Kafka é sem dúvida uma das figuras mais famosas e perturbadoras da literatura. Seu modo lacônico porém tonitruante, que revela nuances sombrios em cada narrativa, angariou, merecidamente, seu lugar no cânone universal.

Na colônia penal é uma de suas obras mais famosas e, talvez, a que mais diretamente entra no terror aberto, no macabro, embora a tensão e a suspense digna de pesadelo encontrem-se inscritas em todas as suas obras. Na colônia penal foi uma das primeiras obras que Kafka produziu e segundo Modesto Carone, foi intensamente influenciada por uma obra pornográfica sádico-anarquista de Octave Mirbeau de 1899, intitulada Le jardin des supplices, em que flagelos, sadismos e toda a sorte de horrores desfilavam.

Os personagens dessa obra não têm nome, são chamados simplesmente de: oficial, explorador, soldado e condenado. Somos introduzidos (ou seria melhor arrastados) em uma paisagem desoladora e deserta, onde estão o oficial da colônia penal, um soldado às suas ordens, o explorador estrangeiro e o condenado, todos ao redor do aparelho executor inerte. Visto que o estrangeiro está em visita a colônia penal para conhecer melhor os métodos e procedimentos usuais do lugar, o oficial não poupa detalhes para apresentar o funcionamento do julgamento (completamente injusto) e do aparelho que irá infringir a pena ao condenado.

A impassibilidade do oficial ao longo da explicação, em que celebra os métodos de que fazem uso, choca não só o estrangeiro como também o leitor, pois o aparelho que deve executar a pena é digno dos mais macabros filmes de horror.

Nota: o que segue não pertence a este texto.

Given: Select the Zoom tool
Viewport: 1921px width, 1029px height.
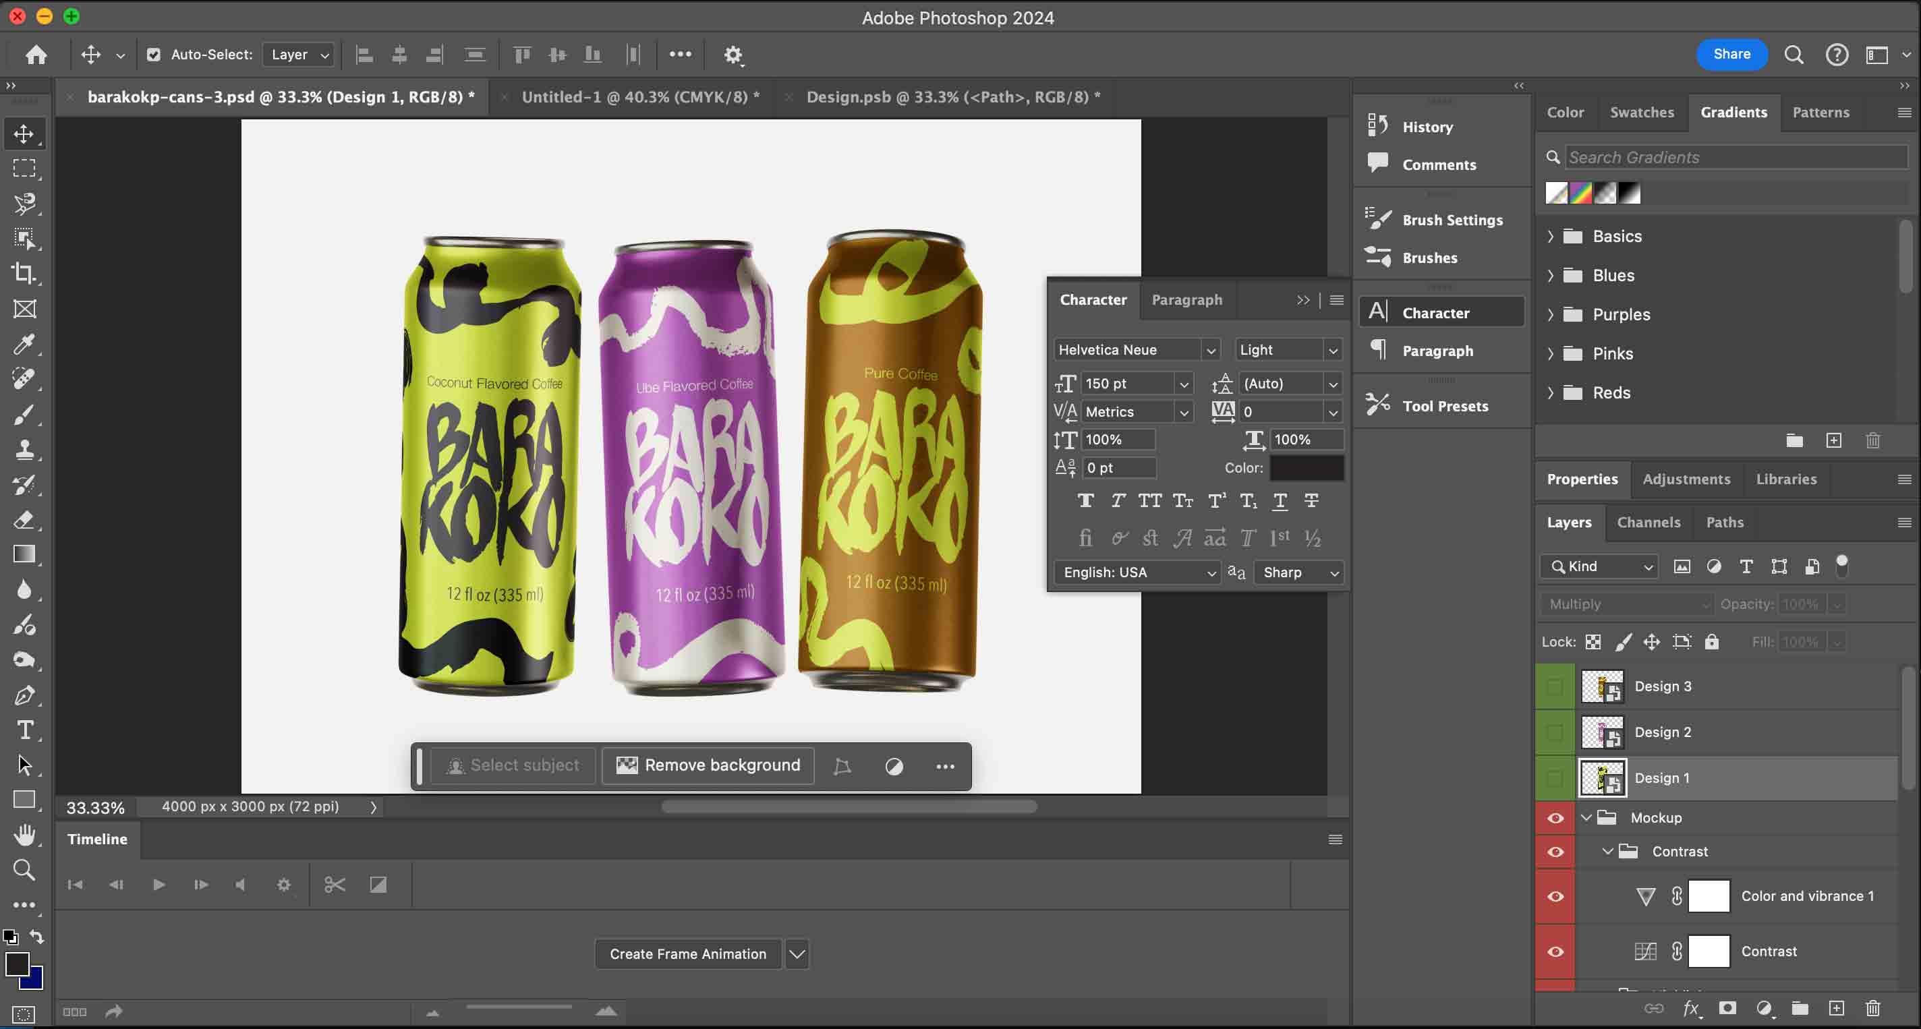Looking at the screenshot, I should 24,869.
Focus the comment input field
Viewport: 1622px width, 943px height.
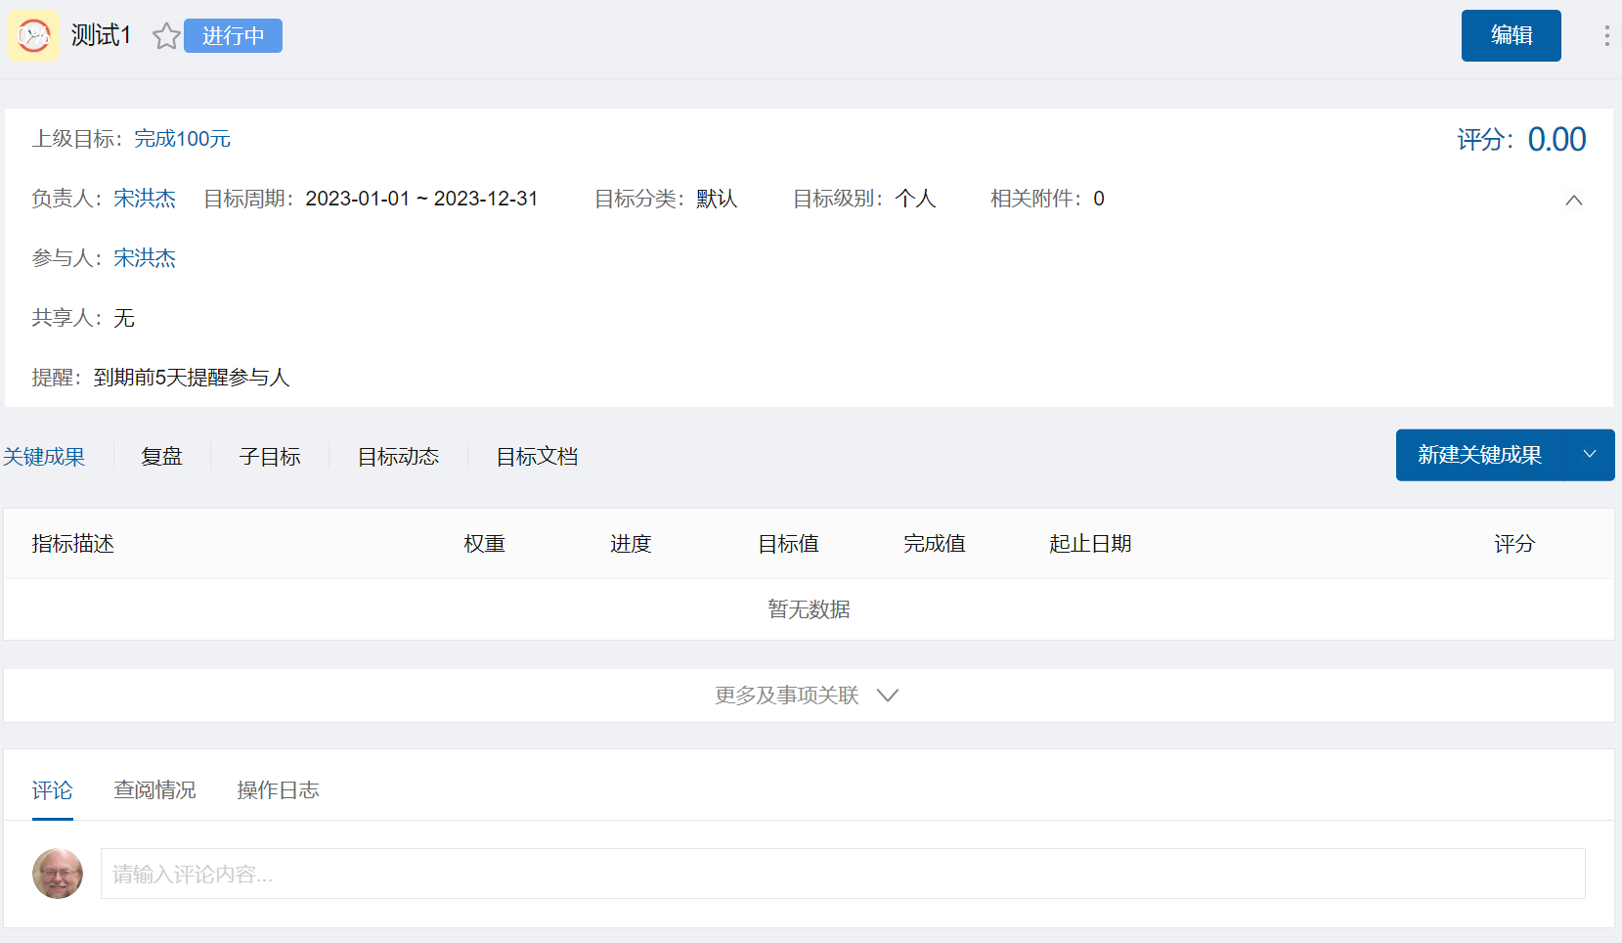click(x=842, y=874)
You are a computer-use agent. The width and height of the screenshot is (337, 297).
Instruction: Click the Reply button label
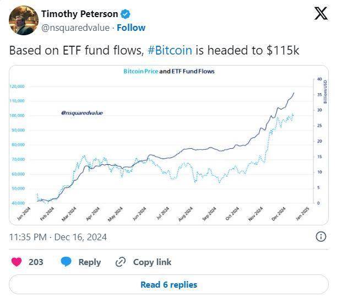coord(89,262)
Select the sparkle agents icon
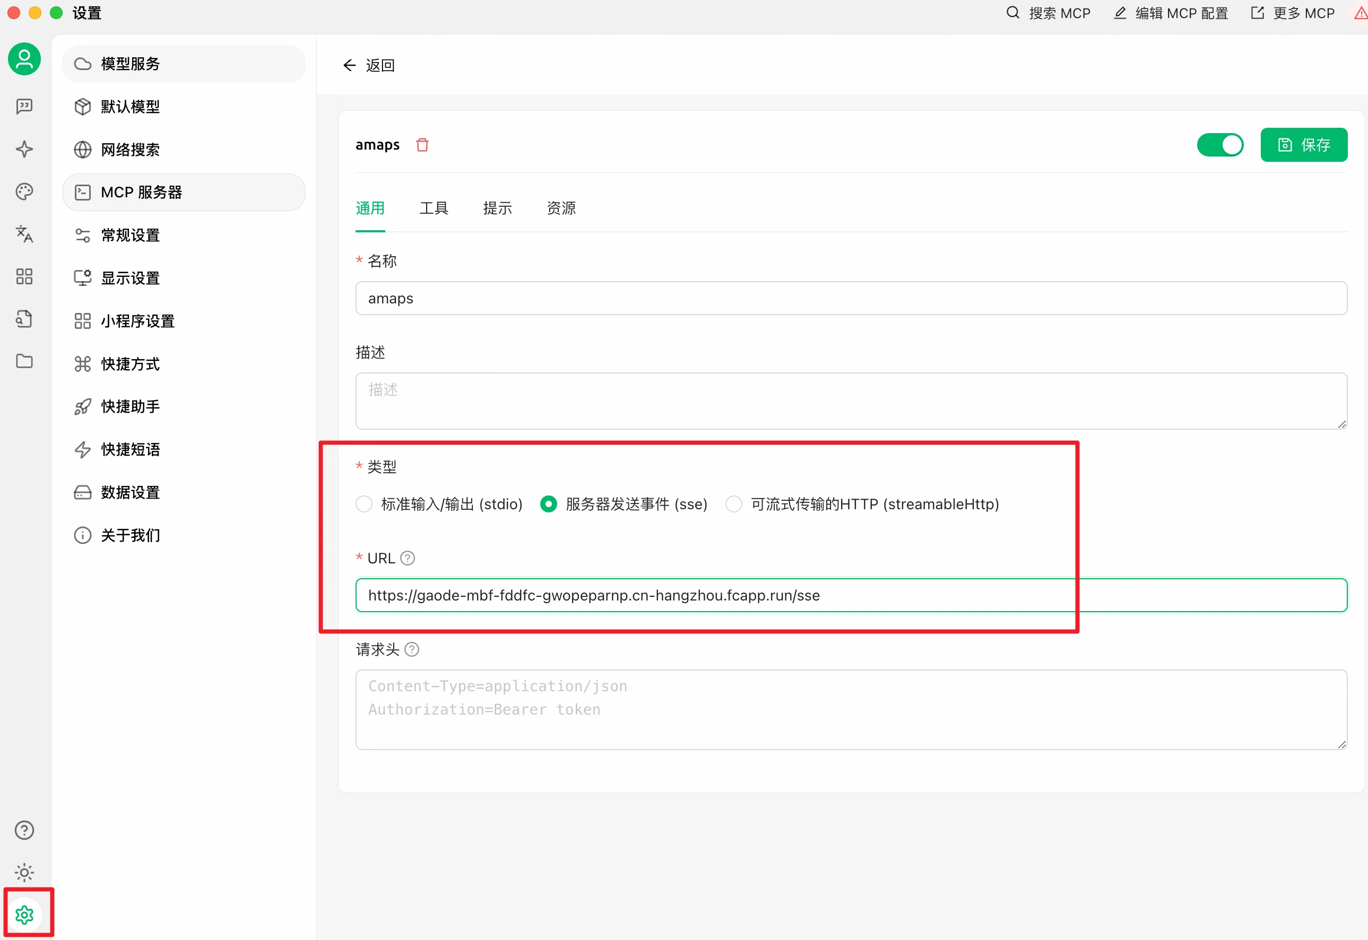This screenshot has height=940, width=1368. coord(24,149)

O condenado, que desobedeceu a uma ordem direta, foi julgado (de forma bizarramente arbitrária) e condenado a se submeter à máquina que, ao final de doze horas de dor e sofrimento excruciantes, irão matá-lo como punição a sua inobservância da lei.

Kafka nos mostra aqui toda a perturbação latente de sua obra, que aflora pontualmente, mas que se arrasta nos subterrâneos de cada palavra e de cada parágrafo. Somos convidados aqui a presenciar a tragédia em forma de literatura. Na colônia penal é o relato incomodativo e mórbido dos meandros jurídicos e da punição, que se apresentam quase como uma força autônoma, onipotente e que, pelo fato de estar nos mais diversos rincões da sociedade, fazem da vida uma constante tensão.

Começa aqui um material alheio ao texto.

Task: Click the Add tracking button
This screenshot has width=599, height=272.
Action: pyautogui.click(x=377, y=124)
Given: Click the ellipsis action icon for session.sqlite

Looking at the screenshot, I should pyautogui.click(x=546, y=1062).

Cada livro de Kafka é um pesadelo que deixa uma cicatriz no espírito. É impossível lê-lo e não se sentir afetado, ainda mais pelo tom quase profético que sua literatura acabou ganhando com o passar do tempo. Seus estudos de Direito lhe proporcionaram um contato intenso com as leis e a forma jurídica e burocratizada com que a sociedade está organizada, fazendo-o enxergar que todos estamos à mercê de sermos enredados nos labirintos burocráticos, podendo, inclusive, sucumbir de forma desesperadora a eles.

A vida do autor contribuiu para que sua literatura assumisse os contornos que possui, pois tudo parecia conspirar contra sua felicidade e seu bem estar, seja a sociedade burocratizada e impessoal, seja o pai tirânico ou a rotina árdua de trabalho. Kafka tinha tudo para explodir, mas acabou implodindo, e como um buraco negro cuja tragédia era o fulcro central, absorveu toda a luz e restaram-lhes trevas. Ele transpôs para sua literatura uma visão sui generis de um mundo mais pujante e desesperadoramente real do que gostaríamos de admitir.

Na colônia penal mostra o horror de forma aberta, crua, requintada com a crueldade de assassino para chocar e mostrar a perversidade e injustiça inapelável que o cercavam de todos os lados, esgueirando-se para dentro de sua obra tanto como em relação a sua vida.

Não há finais felizes em Kafka, a fatalidade que se mostra no final de cada pesadelo literário talvez fosse sua tentativa de acordar, tarefa que, ao que parece, ele não conseguiu cumprir.